- What you have to do -
Could you transcribe every entry exactly, leaving nothing out?

===== Dataset content

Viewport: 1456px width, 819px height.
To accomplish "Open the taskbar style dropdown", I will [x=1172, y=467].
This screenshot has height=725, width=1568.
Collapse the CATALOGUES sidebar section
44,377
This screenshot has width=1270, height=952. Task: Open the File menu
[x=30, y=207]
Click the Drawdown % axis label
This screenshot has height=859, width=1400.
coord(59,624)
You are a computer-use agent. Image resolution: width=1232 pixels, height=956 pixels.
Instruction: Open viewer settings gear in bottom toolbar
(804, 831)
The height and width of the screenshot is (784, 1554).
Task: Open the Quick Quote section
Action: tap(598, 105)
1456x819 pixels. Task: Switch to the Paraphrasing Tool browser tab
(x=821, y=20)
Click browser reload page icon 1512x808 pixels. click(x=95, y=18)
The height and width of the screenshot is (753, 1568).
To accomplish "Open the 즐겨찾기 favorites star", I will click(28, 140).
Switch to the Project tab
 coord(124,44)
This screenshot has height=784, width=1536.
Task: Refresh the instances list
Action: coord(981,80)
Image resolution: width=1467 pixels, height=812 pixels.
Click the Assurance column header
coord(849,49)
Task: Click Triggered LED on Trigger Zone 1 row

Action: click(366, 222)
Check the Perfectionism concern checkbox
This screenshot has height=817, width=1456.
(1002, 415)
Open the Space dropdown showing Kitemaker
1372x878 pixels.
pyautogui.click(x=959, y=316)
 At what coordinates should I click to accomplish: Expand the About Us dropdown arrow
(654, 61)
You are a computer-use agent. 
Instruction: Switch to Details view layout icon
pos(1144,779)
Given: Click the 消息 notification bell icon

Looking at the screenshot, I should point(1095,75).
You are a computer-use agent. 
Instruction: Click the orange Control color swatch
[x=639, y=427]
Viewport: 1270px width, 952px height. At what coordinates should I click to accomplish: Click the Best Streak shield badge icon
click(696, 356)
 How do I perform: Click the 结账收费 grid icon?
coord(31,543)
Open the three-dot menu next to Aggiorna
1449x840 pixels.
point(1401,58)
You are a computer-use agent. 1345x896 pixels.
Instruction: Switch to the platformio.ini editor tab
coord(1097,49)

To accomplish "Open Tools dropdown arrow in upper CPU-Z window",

==========

- Task output -
Viewport: 1456px width, 819px height.
To accomplish "Open the taskbar style dropdown", I will [x=1172, y=467].
This screenshot has height=725, width=1568.
Collapse the CATALOGUES sidebar section
44,377
This screenshot has width=1270, height=952. Task: Open the File menu
[x=30, y=207]
Click the Drawdown % axis label
This screenshot has height=859, width=1400.
coord(59,624)
You are a computer-use agent. Image resolution: width=1232 pixels, height=956 pixels.
Instruction: Open viewer settings gear in bottom toolbar
(804, 831)
The height and width of the screenshot is (784, 1554).
Task: Open the Quick Quote section
Action: tap(598, 105)
1456x819 pixels. Task: Switch to the Paraphrasing Tool browser tab
(x=821, y=20)
Click browser reload page icon 1512x808 pixels. click(x=95, y=18)
The height and width of the screenshot is (753, 1568).
To accomplish "Open the 즐겨찾기 favorites star", I will click(28, 140).
Switch to the Project tab
 coord(124,44)
This screenshot has height=784, width=1536.
Task: Refresh the instances list
Action: coord(981,80)
Image resolution: width=1467 pixels, height=812 pixels.
Click the Assurance column header
coord(849,49)
Task: Click Triggered LED on Trigger Zone 1 row

Action: click(366, 222)
Check the Perfectionism concern checkbox
This screenshot has height=817, width=1456.
(1002, 415)
Open the Space dropdown showing Kitemaker
1372x878 pixels.
pyautogui.click(x=959, y=316)
 At what coordinates should I click to accomplish: Expand the About Us dropdown arrow
(654, 61)
You are a computer-use agent. 
Instruction: Switch to Details view layout icon
pos(1144,779)
Given: Click the 消息 notification bell icon

Looking at the screenshot, I should point(1095,75).
You are a computer-use agent. 
Instruction: Click the orange Control color swatch
[x=639, y=427]
Viewport: 1270px width, 952px height. At what coordinates should I click to accomplish: Click the Best Streak shield badge icon
click(696, 356)
 How do I perform: Click the 结账收费 grid icon?
coord(31,543)
Open the three-dot menu next to Aggiorna
1449x840 pixels.
point(1401,58)
You are a computer-use agent. 1345x896 pixels.
Instruction: Switch to the platformio.ini editor tab
coord(1097,49)

To accomplish "Open Tools dropdown arrow in upper CPU-Z window",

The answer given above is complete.